Mes attentes sont claires : en raison du soutien politique offert par Éric et le regain pour la souveraineté à tout prix depuis l’élection de Péladeau, le décès de Parizeau et l’appel de la fin des exils par Aussant, ce concert m’apparaissait comme une mascarade pour cacher un sommet des Jeunes Péquistes. Ce que j’y ai trouvé m’a beaucoup plus bouleversé. On n’y prônait pas l’indépendance du Québec, mais bien celle des goûts et des pratiques musicales.

Travailler pour Feu à Volonté me permet de voir quelques spectacles et j’ai une propension pour les petites salles et les billets à moins de 15$. Ce faisant, je n’ai jamais vraiment réalisé qu’il existe des codes, des us et des coutumes propres au fait de faire partie d’un public. De fait, les amateurs de concerts auraient tendance à juger les gens n’ayant pas bien intégré les comportements propres à leur sous-culture.

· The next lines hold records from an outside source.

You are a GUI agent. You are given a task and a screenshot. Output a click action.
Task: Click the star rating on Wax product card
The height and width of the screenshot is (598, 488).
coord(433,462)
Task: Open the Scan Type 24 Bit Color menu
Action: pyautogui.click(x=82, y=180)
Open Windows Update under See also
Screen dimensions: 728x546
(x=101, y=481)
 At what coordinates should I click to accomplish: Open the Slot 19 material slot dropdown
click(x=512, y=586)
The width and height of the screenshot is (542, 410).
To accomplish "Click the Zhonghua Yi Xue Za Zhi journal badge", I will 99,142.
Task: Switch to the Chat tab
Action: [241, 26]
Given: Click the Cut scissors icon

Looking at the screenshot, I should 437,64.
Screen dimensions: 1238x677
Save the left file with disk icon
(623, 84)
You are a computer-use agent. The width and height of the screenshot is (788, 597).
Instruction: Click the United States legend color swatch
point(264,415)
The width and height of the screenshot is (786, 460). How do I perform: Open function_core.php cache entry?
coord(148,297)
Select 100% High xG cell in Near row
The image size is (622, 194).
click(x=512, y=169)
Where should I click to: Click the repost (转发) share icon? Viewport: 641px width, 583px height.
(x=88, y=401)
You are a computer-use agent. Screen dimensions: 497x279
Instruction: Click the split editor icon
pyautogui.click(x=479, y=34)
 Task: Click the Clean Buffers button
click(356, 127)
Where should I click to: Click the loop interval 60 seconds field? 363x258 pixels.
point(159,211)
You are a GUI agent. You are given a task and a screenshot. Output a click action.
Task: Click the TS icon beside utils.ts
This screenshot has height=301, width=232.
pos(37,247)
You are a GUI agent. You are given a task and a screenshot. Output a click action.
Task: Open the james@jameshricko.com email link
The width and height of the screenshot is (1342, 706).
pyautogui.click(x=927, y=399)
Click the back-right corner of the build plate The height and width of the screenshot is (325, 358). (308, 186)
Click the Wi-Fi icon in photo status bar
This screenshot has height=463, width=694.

Or, assister au concert d’Éric m’a fait réaliser que je suis un snob et que, dans la vie, c’est correct de ne pas voir souvent de spectacles. D’autant plus que si le spectateur paie toujours 50$, le prix des billets pour entrer au Métropolis samedi, il est normal qu’il ne sorte pas beaucoup voir de prestations musicales. Et s’ils ont qu’à en choisir un, ce sera évidemment Lapointe. S’il a bien une force, celui-là, c’est d’insuffler à son public une véritable volonté de puissance. C’est de synthétiser la nature dionysiaque de la musique. Un rock nietzschéen à l’état pur relevant d’un véritable tour de force.

À ce moment-là, réalisai-je, tout devient correct.

C’est correct de commencer à crier le nom de son héros du rock quinze minutes avant l’heure affichée sur le billet.

C’est correct de rêver de faire du bodysurfing comme on rêve de partir faire le tour du monde en voilier; c’est une pratique qui semble banale pour l’aborigène de la scène, mais si exotique pour les spectateurs ponctuels.

C’est correct d’accueillir Gazoline, qui ouvrait pour le prince rockeur, en les huant et de scander « ÉRIC! ÉRIC! ÉRIC! » pendant l’entièreté de leur performance. « Ça ne sera pas long! » ont été les premiers mots de Xavier Dufour Thériault en entrant sur scène, juste avant d’entamer la pièce Du Feu. Une performance précise mais toujours en négociation avec la foule qui savait ce qu’elle voulait. À 50$ le billet, le public n’a pas trouvé de raison d’attendre leur Éric.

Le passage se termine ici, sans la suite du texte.